See, I am doing a new thing!
Now it springs up, do you not perceive it?
I am making a way in the wilderness
and streams in the wasteland."
-Isaiah 43:16-19
The last couple of verses are the ones most commonly quoted, but when I read these verses all together I was struck by the thought sin them.
In describing who the Lord is Who is speaking, Isaiah is remembering how God led Israel out of Egypt and defeated their enemies. When they were in the an impossible situation and defeat seemed almost certain, God made a way out for them and defeated their enemy.
This is something they needed to remember. But, Isaiah also warns of a danger here. When he asks if they are perceiving the new thing the Lord is doing, he points out the danger and the reason why he is declaring that God is doing a new thing. There is a danger that in remembering how God has acted in the past, they would not see what God was doing now, or they would try to limit what God was doing now.

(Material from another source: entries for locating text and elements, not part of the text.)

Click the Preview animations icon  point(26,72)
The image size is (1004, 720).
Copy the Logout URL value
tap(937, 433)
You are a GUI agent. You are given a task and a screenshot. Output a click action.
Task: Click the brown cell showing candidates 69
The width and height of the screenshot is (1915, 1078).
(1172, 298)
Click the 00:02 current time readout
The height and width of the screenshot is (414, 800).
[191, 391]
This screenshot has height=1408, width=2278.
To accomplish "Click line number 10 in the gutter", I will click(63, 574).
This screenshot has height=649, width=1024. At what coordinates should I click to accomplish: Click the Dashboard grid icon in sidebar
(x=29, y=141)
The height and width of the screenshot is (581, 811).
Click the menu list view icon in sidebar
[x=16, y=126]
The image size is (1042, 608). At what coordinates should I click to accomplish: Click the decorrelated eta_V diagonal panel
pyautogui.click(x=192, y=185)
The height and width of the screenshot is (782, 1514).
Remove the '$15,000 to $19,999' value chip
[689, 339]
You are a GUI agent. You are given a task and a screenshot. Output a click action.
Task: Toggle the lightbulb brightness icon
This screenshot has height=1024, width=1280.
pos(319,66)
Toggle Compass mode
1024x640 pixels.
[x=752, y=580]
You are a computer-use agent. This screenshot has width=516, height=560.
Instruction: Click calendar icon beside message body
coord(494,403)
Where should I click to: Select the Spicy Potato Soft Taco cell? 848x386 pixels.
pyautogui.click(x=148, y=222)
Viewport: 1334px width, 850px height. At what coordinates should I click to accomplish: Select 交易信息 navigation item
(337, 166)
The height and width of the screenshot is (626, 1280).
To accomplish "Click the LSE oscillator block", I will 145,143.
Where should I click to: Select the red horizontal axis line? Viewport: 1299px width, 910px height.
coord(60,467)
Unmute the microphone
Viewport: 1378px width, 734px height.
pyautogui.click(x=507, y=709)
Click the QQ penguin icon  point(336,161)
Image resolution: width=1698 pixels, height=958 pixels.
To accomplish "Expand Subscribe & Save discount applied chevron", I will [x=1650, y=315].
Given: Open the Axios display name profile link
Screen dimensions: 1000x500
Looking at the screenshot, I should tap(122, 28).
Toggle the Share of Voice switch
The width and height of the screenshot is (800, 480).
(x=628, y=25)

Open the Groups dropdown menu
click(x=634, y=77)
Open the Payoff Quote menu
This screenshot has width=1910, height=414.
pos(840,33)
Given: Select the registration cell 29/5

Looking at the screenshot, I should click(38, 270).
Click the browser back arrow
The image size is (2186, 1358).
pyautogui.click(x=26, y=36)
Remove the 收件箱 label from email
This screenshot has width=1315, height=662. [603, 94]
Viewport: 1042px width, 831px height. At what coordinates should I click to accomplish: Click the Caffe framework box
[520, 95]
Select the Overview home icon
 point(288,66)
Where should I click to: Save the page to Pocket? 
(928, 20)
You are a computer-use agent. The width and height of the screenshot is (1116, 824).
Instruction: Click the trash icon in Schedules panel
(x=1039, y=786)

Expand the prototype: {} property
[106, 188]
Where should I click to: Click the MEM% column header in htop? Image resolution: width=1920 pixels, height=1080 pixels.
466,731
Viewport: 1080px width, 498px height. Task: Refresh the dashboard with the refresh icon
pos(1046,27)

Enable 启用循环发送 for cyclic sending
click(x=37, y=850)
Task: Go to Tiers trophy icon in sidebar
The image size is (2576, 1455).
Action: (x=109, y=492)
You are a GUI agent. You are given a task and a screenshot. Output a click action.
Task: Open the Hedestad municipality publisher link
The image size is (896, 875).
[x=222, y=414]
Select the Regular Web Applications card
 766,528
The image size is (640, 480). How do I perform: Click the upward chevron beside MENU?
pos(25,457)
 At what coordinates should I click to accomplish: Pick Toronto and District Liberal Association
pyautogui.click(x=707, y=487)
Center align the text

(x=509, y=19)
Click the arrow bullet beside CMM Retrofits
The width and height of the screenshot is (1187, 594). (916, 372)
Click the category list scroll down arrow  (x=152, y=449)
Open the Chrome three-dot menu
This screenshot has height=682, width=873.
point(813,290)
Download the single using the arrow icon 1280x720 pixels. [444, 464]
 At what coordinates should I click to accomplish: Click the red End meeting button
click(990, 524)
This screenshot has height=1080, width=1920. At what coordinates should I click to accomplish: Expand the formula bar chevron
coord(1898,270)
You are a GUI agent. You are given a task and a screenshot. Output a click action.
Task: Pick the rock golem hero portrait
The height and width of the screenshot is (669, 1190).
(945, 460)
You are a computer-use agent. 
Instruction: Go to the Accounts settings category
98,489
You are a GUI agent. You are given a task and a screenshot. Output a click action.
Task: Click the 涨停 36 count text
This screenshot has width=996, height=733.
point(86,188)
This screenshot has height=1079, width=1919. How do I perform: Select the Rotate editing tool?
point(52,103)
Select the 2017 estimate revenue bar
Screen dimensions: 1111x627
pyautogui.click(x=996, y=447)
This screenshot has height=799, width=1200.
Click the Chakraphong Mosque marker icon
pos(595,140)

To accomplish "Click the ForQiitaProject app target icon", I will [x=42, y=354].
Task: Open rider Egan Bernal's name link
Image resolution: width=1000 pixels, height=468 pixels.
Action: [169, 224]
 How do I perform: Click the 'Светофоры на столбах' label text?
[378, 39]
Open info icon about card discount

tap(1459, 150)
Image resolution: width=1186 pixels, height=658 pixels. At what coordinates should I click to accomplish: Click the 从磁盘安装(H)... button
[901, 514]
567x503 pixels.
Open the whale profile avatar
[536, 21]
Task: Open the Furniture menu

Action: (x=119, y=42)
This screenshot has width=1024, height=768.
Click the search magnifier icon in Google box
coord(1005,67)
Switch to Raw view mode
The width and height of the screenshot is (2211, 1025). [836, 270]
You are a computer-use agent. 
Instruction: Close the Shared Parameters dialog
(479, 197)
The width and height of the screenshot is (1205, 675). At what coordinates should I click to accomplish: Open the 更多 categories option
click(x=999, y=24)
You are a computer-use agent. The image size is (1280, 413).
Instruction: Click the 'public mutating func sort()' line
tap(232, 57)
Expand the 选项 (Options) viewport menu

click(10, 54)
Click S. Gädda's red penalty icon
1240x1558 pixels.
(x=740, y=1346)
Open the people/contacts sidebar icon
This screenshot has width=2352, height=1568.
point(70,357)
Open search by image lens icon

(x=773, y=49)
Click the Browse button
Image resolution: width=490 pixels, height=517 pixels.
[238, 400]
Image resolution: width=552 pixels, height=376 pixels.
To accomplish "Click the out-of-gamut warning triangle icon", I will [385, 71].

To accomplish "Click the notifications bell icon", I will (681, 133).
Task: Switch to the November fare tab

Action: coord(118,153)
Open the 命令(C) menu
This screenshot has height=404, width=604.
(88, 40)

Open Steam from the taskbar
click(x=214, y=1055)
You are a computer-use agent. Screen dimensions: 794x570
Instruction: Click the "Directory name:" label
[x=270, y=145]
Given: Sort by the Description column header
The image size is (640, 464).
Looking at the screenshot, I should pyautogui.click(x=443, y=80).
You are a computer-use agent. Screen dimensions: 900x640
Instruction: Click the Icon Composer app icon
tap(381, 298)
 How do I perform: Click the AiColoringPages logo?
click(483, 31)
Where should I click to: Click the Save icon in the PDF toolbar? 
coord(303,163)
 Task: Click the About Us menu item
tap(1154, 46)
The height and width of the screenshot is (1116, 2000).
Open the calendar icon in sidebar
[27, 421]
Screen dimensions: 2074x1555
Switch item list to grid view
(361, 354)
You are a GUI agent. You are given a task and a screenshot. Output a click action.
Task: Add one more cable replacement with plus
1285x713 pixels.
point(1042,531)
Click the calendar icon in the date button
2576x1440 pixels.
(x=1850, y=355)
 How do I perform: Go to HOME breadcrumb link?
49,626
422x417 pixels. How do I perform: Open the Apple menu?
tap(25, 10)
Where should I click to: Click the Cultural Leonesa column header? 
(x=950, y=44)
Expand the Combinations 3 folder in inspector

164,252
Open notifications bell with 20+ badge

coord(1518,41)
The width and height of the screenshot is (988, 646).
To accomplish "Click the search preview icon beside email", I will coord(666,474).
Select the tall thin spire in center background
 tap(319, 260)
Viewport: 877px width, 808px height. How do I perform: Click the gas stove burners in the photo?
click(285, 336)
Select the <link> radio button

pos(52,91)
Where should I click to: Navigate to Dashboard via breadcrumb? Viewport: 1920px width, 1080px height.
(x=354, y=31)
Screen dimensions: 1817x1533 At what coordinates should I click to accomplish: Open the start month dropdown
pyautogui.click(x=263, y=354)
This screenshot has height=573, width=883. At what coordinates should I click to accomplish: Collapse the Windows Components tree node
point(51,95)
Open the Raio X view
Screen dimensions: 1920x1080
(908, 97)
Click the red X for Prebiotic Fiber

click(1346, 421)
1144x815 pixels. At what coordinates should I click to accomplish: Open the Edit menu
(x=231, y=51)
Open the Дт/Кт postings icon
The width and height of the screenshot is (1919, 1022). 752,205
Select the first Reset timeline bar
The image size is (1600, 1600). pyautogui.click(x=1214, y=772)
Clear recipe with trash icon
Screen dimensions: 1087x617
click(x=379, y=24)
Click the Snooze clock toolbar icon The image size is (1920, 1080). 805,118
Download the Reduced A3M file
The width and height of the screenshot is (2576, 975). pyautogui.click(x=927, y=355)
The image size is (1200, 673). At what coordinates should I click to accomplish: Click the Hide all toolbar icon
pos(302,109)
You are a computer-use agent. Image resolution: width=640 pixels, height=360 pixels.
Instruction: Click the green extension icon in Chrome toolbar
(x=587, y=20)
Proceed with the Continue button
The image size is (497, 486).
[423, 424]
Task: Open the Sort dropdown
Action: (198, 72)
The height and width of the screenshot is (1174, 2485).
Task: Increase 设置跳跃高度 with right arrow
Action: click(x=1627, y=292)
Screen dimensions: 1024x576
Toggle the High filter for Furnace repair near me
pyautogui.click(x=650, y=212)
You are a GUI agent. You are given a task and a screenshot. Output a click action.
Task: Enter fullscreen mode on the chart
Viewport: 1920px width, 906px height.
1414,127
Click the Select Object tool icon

We face that danger in our lives. We need to remember what God has done for us in the past. That's what gives us hope and confidence that God will act now on our behalf again. But, we can too easily become so focused on the past that we miss what God is doing now. Or we can try to put God in a box of "this is how God does things" and resist Him when He tries to do something new.
In our remembering how God has acted on our behalf in the past, we cannot stop looking ahead for the new things He is doing and wants to do. Our remembering forms the basis of our belief and our confidence that He has a plan, but we cannot become so focused on it that we miss the new thing God is doing.